*Data listing*

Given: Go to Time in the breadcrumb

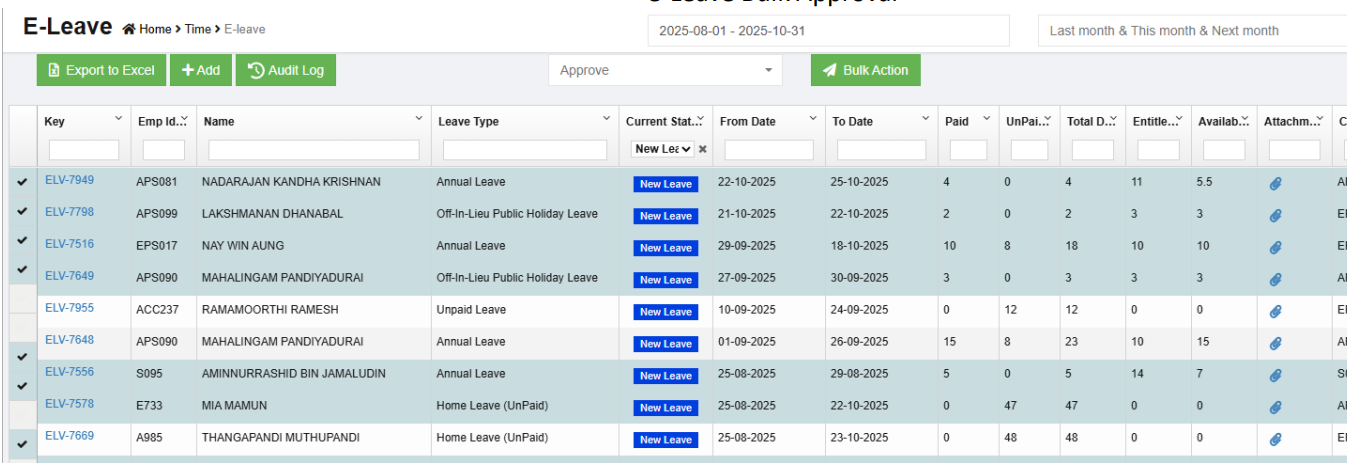Looking at the screenshot, I should (x=197, y=30).
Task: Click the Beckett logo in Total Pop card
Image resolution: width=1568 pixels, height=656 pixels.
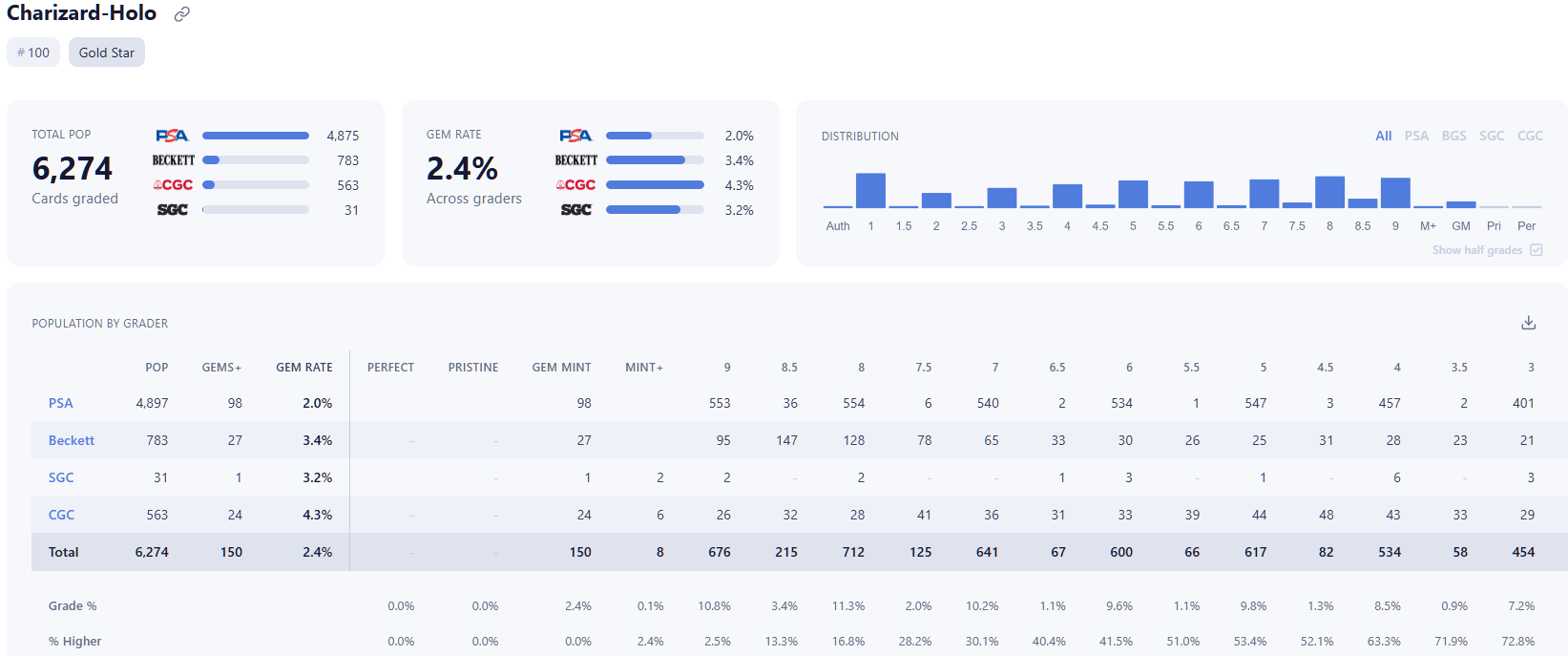Action: [174, 160]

*Instructions to follow*
Leave the pictures out. Otherwise, output the listing above exactly.

*Result of this task*
Given: Go to Time in the breadcrumb

Looking at the screenshot, I should (x=197, y=30).
Task: Click the Beckett logo in Total Pop card
Image resolution: width=1568 pixels, height=656 pixels.
Action: [174, 160]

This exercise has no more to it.